AfD-Gesetzentwurf zu möglichem Verzicht auf Amtsbezüge
Berlin: (hib/STO) Die AfD-Fraktion hat einen Gesetzentwurf „zur Ermöglichung des Verzichts auf die Amtsbezüge durch Mitglieder der Bundesregierung und Parlamentarische Staatssekretäre“ (21/5477) vorgelegt, der am Donnerstag ohne Aussprache zur weiteren Beratung an die zuständigen Ausschüsse überwiesen werden soll. Danach soll die Regelung des Bundesbesoldungsgesetzes, nach dem Beamte, Richter oder Soldaten auf die ihnen gesetzlich zustehende Besoldung weder ganz noch teilweise verzichten können, keine Anwendung für Bundesminister finden.

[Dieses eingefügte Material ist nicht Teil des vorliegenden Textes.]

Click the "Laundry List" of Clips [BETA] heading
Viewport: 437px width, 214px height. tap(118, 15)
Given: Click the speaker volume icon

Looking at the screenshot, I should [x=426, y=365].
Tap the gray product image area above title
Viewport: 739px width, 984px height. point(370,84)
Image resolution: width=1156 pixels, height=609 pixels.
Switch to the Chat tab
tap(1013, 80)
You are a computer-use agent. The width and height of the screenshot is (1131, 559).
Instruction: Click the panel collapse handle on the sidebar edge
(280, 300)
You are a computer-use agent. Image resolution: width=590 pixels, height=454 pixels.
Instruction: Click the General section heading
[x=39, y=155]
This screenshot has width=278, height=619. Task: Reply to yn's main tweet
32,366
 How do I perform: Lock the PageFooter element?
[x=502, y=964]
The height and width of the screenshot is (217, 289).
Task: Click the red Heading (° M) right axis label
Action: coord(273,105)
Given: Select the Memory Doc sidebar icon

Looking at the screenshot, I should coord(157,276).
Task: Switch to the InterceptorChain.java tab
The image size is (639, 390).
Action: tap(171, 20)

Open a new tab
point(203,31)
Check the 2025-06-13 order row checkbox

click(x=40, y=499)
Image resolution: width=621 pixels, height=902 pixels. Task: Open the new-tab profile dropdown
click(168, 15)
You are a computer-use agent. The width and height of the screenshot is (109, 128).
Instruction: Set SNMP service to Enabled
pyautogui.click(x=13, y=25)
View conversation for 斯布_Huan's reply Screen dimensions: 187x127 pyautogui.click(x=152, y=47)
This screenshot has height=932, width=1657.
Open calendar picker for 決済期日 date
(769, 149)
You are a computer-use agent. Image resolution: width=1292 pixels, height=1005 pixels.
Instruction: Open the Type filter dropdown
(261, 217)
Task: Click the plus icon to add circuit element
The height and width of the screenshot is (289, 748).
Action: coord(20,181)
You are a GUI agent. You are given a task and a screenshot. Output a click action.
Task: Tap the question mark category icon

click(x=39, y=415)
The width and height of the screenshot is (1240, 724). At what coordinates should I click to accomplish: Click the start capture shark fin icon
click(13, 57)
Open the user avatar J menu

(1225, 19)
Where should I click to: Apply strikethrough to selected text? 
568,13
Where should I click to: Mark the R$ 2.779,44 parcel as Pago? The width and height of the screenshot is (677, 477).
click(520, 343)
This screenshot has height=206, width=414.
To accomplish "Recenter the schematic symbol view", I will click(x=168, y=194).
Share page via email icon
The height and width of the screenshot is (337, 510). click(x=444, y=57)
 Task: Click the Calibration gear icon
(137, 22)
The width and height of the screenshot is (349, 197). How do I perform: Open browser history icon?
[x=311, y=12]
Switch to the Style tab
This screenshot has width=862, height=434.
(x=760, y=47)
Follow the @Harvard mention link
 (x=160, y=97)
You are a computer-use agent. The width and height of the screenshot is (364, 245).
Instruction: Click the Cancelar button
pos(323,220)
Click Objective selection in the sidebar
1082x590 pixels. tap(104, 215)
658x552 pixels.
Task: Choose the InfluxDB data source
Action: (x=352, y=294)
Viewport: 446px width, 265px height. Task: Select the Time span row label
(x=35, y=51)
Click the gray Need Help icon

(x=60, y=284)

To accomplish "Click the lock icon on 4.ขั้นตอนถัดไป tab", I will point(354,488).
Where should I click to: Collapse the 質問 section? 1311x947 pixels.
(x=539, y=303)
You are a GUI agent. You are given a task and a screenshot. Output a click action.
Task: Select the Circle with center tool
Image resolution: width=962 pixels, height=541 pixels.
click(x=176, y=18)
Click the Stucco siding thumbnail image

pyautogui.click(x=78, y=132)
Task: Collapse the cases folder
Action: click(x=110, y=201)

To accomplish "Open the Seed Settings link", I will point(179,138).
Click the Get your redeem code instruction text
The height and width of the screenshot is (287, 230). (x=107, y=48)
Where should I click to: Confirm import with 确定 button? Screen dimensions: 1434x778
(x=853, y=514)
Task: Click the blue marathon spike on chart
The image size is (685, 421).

Dies soll nach dem Willen der AfD-Fraktion in einem neuen Absatz des Bundesministergesetzes festgeschrieben werden. Auf diesen Absatz soll der Vorlage zufolge dann wiederum im Gesetz über die Rechtsverhältnisse der Parlamentarischen Staatssekretäre verwiesen werden,
Wie die Fraktion ausführt, ist es den Mitgliedern der Bundesregierung sowie den Parlamentarischen Staatssekretären nicht möglich, „auf einen Teil ihrer Bezüge zu verzichten, um so ihre Solidarität mit den Menschen im Land zum Ausdruck zu bringen und einen Beitrag zur Konsolidierung des Haushalts zu leisten“. Der Bundestag als Gesetzgeber sei daher aufgerufen, die rechtlichen Grundlagen zu schaffen, „um den Mitgliedern der Bundesregierung den Verzicht auf Teile ihrer Amtsbezüge zu ermöglichen“.